» WORK INSTRUCTIONS: Show every line of the records that contains the string "resolution", matching case exactly.

» DATA LINES:

>> START

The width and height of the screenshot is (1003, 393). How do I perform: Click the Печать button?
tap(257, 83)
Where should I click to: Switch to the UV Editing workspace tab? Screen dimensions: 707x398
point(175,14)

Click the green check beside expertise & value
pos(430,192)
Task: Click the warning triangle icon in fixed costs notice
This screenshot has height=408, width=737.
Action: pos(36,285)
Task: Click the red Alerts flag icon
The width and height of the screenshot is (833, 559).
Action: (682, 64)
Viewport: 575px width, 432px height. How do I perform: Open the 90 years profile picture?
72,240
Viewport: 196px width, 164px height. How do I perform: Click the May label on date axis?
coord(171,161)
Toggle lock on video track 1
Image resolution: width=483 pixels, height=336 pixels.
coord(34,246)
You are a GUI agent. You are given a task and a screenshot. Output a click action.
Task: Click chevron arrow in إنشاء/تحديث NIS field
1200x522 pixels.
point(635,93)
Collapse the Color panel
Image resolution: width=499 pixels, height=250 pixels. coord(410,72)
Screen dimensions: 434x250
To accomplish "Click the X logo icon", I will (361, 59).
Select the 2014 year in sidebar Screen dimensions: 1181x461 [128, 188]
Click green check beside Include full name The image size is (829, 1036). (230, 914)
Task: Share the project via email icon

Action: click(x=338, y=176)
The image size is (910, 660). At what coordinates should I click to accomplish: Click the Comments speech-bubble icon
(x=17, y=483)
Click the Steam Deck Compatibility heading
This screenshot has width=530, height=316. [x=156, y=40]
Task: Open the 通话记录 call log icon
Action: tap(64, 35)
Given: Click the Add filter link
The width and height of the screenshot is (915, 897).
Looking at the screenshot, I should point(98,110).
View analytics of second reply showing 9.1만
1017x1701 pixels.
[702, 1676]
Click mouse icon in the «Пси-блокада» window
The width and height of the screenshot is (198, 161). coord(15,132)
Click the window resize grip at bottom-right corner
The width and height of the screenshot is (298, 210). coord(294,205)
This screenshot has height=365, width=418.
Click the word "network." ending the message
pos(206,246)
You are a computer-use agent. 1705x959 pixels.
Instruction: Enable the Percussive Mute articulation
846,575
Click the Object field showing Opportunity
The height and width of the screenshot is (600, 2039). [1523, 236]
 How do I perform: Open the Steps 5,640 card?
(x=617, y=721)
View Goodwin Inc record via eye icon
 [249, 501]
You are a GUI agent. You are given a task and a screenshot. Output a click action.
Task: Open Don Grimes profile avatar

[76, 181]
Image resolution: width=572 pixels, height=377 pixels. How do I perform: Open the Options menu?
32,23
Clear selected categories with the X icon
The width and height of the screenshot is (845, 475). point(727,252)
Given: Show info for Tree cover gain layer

>> END

» OUTPUT OF THE TASK:
Image resolution: width=483 pixels, height=336 pixels.
Image resolution: width=499 pixels, height=250 pixels. coord(410,72)
Image resolution: width=572 pixels, height=377 pixels. How do I perform: Open the Options menu?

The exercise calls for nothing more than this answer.